Des universitaires avec une conviction : l’importance d’un débat ouvert et accessible

« Netflix et les autres… Que devient l’industrie du cinéma ?»

Avec la fermeture des lieux de spectacles, les professionnels de la culture rongent leurs freins. Pour ce qui est du cinéma, dans un contexte de forte concurrence des plateformes internet, Françoise Benhamou explique comment la crise s’est révélée accélérateur de tendances, phénomène durable tant sur le plan culturel qu’économique

La salle de cinéma, c’est une fierté française. Si l’on a compté 213 millions d’entrées en 2019, c’est grâce à un parc exceptionnel de salles : 2.045 établissements, soit 6.144 écrans dont 232 multiplexes représentant à eux seuls plus de 60% de la fréquentation. Mais la Covid est passée par là : en 2020, la fréquentation s’est effondrée de 70%, avec des salles fermées durant 162 jours. Des fermetures qui ont conduit à un embouteillage de films dont la sortie a dû être repoussée.

Et pendant ce temps, les Netflix (204 millions d’abonnés dans le monde…), Disney+ (95 millions d’abonnés, et un lancement en France en avril 2020), AppleTV+, Amazon Prime Video, OCS ont continué de prospérer. La compétition est féroce pour accroître le nombre d’abonnés et les fidéliser ; elle se joue sur des programmes en exclusivité, des séries addictives, le rachat de catalogues, des recommandations pertinentes, des films les plus récents possible, même s’il faut jongler avec la chronologie des médias qui définit l’ordre et les délais dans lesquels les diverses exploitations d’une œuvre cinématographique peuvent intervenir. La fermeture des salles a imposé des dérogations, et des films ont été disponibles en VOD à l’acte sans attendre les quatre mois réglementaires. « Bronx », un film Gaumont d’Olivier Marchal, a été vendu à Netflix alors qu’il devait sortir en salle. Canal+ a créé Canal+Première, label sous lequel la chaîne et sa plateforme MyCanal présentent chaque mois un film « de tous horizons, jamais exploité en France ».
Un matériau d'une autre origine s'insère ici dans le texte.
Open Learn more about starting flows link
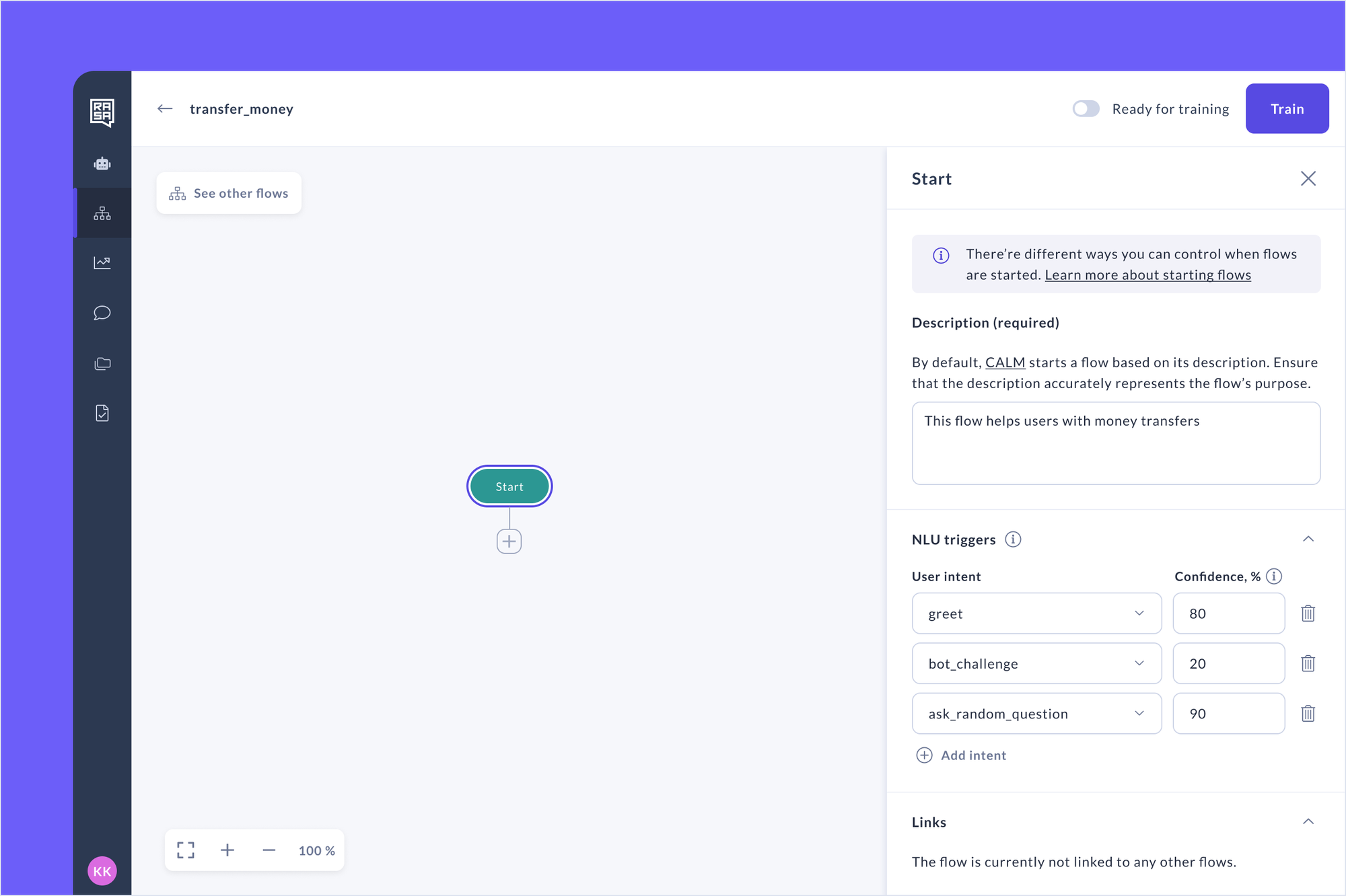The width and height of the screenshot is (1346, 896). (1147, 275)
Les amateurs de cinéma ont trouvé sur les plateformes de quoi répondre à leurs désirs. Certes, la salle est plus qu’un lieu de visionnage, elle est une sortie à part entière, un moment de convivialité. Mais il n’empêche : la durée de la crise installe les comportements de migration de la consommation en salle vers le visionnage sur d’autres écrans, et tout le modèle est fragilisé. Cette mise en question, au moins provisoire, du rôle central de la salle comme première fenêtre de diffusion, lieu de lancement des films et source d’une large part de l’argent public destiné au soutien de la filière à travers la TSA (taxe spéciale additionnelle, prélevée sur les billets d’entrée) menace l’équilibre du secteur.

Tout cela se préparait, et la crise est un accélérateur de tendances au sein desquelles la régulation parait de plus en plus obsolète : trente-six mois séparent la sortie en salle d’une première diffusion sur une plateforme de vidéo à la demande. Est-ce bien raisonnable ? Et si la transposition de la directive SMA (service de médias audiovisuels), obligeant les plateformes à investir une part de leur chiffre d’affaires dans les œuvres françaises et européennes, va apporter beaucoup d’argent frais, les plateformes y trouveront matière à asseoir leur pouvoir ; parce qu’elles ont besoin de films et qu’elles sont entrées dans le septième art avec des moyens et du flair, attirant des cinéastes comme Paolo Sorrentino ou Jean-Pierre Jeunet, produisant des premiers films comme Banlieusards de Kery James et Leila Sy, elles consolideront encore leur position, jouant tout à la fois sur des créations originales et sur des œuvres conçues et produites en fonction des goûts supposés des publics. Révolution culturelle et révolution économique iront de pair, pour un monde du cinéma dont le modèle est sommé d’évoluer.